**Required task**. Copy out the following records exactly, line for line, without changing anything.

-------- Supplied records

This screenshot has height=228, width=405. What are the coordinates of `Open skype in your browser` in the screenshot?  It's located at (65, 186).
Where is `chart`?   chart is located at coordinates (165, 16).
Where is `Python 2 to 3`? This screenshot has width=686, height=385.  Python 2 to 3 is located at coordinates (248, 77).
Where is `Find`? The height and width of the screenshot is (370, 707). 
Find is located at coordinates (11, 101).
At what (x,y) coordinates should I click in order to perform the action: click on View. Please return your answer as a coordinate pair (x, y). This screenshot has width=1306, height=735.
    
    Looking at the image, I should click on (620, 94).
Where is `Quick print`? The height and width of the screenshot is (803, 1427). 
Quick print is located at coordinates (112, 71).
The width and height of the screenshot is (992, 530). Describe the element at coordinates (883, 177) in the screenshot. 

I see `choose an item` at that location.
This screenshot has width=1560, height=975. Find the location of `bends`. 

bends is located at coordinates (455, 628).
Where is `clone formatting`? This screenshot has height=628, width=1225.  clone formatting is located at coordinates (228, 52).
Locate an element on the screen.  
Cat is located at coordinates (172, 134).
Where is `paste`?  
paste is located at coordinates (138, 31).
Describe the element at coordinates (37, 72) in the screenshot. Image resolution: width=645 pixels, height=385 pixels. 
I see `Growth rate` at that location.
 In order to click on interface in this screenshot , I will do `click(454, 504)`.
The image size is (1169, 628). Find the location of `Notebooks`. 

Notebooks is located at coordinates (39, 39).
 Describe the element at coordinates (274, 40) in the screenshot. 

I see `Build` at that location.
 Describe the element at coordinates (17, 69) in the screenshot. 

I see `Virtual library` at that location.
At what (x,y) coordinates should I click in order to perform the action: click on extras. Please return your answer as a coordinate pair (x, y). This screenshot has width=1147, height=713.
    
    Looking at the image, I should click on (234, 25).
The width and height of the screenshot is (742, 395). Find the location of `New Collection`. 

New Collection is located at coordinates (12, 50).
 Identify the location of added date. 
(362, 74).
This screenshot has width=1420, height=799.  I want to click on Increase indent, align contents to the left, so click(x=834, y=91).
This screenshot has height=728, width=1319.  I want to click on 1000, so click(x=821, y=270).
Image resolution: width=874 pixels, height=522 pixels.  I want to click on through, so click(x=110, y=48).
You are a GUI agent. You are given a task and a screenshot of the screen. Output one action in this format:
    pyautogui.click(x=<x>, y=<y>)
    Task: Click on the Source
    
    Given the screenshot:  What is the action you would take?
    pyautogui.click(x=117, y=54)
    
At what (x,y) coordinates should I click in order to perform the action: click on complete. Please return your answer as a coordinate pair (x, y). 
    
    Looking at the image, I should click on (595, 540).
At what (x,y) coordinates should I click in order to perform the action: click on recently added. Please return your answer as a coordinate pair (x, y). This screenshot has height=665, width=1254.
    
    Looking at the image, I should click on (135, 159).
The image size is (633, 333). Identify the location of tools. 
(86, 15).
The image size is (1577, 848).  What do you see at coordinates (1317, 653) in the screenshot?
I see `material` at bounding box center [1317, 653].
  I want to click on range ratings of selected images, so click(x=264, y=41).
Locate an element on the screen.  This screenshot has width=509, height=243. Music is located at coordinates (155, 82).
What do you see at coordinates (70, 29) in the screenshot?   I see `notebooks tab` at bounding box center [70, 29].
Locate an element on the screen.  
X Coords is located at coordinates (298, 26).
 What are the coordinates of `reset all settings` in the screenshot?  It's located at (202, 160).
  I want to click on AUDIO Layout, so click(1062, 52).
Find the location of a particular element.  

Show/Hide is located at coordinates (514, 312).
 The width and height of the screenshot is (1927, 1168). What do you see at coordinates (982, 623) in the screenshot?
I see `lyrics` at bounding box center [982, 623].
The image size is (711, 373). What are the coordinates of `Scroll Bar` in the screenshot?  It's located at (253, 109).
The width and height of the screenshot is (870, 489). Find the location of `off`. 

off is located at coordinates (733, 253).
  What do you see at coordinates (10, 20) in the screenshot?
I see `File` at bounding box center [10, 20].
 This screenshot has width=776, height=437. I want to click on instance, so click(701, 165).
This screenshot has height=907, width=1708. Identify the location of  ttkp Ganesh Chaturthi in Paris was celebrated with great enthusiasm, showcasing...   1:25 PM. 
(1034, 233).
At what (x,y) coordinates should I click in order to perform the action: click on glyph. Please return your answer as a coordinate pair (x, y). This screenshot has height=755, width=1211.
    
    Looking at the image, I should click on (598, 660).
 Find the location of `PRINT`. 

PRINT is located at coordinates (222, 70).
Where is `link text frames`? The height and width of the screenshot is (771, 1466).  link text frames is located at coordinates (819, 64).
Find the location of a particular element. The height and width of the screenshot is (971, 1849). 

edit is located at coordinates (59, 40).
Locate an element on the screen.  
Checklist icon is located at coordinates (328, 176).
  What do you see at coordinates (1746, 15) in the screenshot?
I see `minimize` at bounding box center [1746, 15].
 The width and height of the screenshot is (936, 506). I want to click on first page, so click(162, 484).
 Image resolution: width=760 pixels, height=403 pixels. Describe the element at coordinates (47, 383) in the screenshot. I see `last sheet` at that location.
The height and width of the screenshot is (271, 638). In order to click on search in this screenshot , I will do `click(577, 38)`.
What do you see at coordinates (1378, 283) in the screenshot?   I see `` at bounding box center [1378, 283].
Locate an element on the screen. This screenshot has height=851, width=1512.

----------------

**Written response**.
This screenshot has height=228, width=405. What are the coordinates of `Open skype in your browser` in the screenshot?  It's located at (65, 186).
Where is `chart`?   chart is located at coordinates (165, 16).
Where is `Python 2 to 3`? This screenshot has width=686, height=385.  Python 2 to 3 is located at coordinates (248, 77).
Where is `Find`? The height and width of the screenshot is (370, 707). 
Find is located at coordinates (11, 101).
At what (x,y) coordinates should I click in order to perform the action: click on View. Please return your answer as a coordinate pair (x, y). This screenshot has width=1306, height=735.
    
    Looking at the image, I should click on (620, 94).
Where is `Quick print`? The height and width of the screenshot is (803, 1427). 
Quick print is located at coordinates (112, 71).
The width and height of the screenshot is (992, 530). Describe the element at coordinates (883, 177) in the screenshot. 

I see `choose an item` at that location.
This screenshot has width=1560, height=975. Find the location of `bends`. 

bends is located at coordinates (455, 628).
Where is `clone formatting`? This screenshot has height=628, width=1225.  clone formatting is located at coordinates (228, 52).
Locate an element on the screen.  
Cat is located at coordinates (172, 134).
Where is `paste`?  
paste is located at coordinates (138, 31).
Describe the element at coordinates (37, 72) in the screenshot. Image resolution: width=645 pixels, height=385 pixels. 
I see `Growth rate` at that location.
 In order to click on interface in this screenshot , I will do `click(454, 504)`.
The image size is (1169, 628). Find the location of `Notebooks`. 

Notebooks is located at coordinates (39, 39).
 Describe the element at coordinates (274, 40) in the screenshot. 

I see `Build` at that location.
 Describe the element at coordinates (17, 69) in the screenshot. 

I see `Virtual library` at that location.
At what (x,y) coordinates should I click in order to perform the action: click on extras. Please return your answer as a coordinate pair (x, y). This screenshot has width=1147, height=713.
    
    Looking at the image, I should click on (234, 25).
The width and height of the screenshot is (742, 395). Find the location of `New Collection`. 

New Collection is located at coordinates (12, 50).
 Identify the location of added date. 
(362, 74).
This screenshot has width=1420, height=799.  I want to click on Increase indent, align contents to the left, so click(x=834, y=91).
This screenshot has height=728, width=1319.  I want to click on 1000, so click(x=821, y=270).
Image resolution: width=874 pixels, height=522 pixels.  I want to click on through, so click(x=110, y=48).
You are a GUI agent. You are given a task and a screenshot of the screen. Output one action in this format:
    pyautogui.click(x=<x>, y=<y>)
    Task: Click on the Source
    
    Given the screenshot:  What is the action you would take?
    pyautogui.click(x=117, y=54)
    
At what (x,y) coordinates should I click in order to perform the action: click on complete. Please return your answer as a coordinate pair (x, y). 
    
    Looking at the image, I should click on (595, 540).
At what (x,y) coordinates should I click in order to perform the action: click on recently added. Please return your answer as a coordinate pair (x, y). This screenshot has height=665, width=1254.
    
    Looking at the image, I should click on (135, 159).
The image size is (633, 333). Identify the location of tools. 
(86, 15).
The image size is (1577, 848).  What do you see at coordinates (1317, 653) in the screenshot?
I see `material` at bounding box center [1317, 653].
  I want to click on range ratings of selected images, so click(x=264, y=41).
Locate an element on the screen.  This screenshot has width=509, height=243. Music is located at coordinates (155, 82).
What do you see at coordinates (70, 29) in the screenshot?   I see `notebooks tab` at bounding box center [70, 29].
Locate an element on the screen.  
X Coords is located at coordinates (298, 26).
 What are the coordinates of `reset all settings` in the screenshot?  It's located at (202, 160).
  I want to click on AUDIO Layout, so click(1062, 52).
Find the location of a particular element.  

Show/Hide is located at coordinates (514, 312).
 The width and height of the screenshot is (1927, 1168). What do you see at coordinates (982, 623) in the screenshot?
I see `lyrics` at bounding box center [982, 623].
The image size is (711, 373). What are the coordinates of `Scroll Bar` in the screenshot?  It's located at (253, 109).
The width and height of the screenshot is (870, 489). Find the location of `off`. 

off is located at coordinates (733, 253).
  What do you see at coordinates (10, 20) in the screenshot?
I see `File` at bounding box center [10, 20].
 This screenshot has width=776, height=437. I want to click on instance, so click(701, 165).
This screenshot has height=907, width=1708. Identify the location of  ttkp Ganesh Chaturthi in Paris was celebrated with great enthusiasm, showcasing...   1:25 PM. 
(1034, 233).
At what (x,y) coordinates should I click in order to perform the action: click on glyph. Please return your answer as a coordinate pair (x, y). This screenshot has height=755, width=1211.
    
    Looking at the image, I should click on (598, 660).
 Find the location of `PRINT`. 

PRINT is located at coordinates (222, 70).
Where is `link text frames`? The height and width of the screenshot is (771, 1466).  link text frames is located at coordinates (819, 64).
Find the location of a particular element. The height and width of the screenshot is (971, 1849). 

edit is located at coordinates (59, 40).
Locate an element on the screen.  
Checklist icon is located at coordinates (328, 176).
  What do you see at coordinates (1746, 15) in the screenshot?
I see `minimize` at bounding box center [1746, 15].
 The width and height of the screenshot is (936, 506). I want to click on first page, so click(162, 484).
 Image resolution: width=760 pixels, height=403 pixels. Describe the element at coordinates (47, 383) in the screenshot. I see `last sheet` at that location.
The height and width of the screenshot is (271, 638). In order to click on search in this screenshot , I will do `click(577, 38)`.
What do you see at coordinates (1378, 283) in the screenshot?   I see `` at bounding box center [1378, 283].
Locate an element on the screen. This screenshot has height=851, width=1512.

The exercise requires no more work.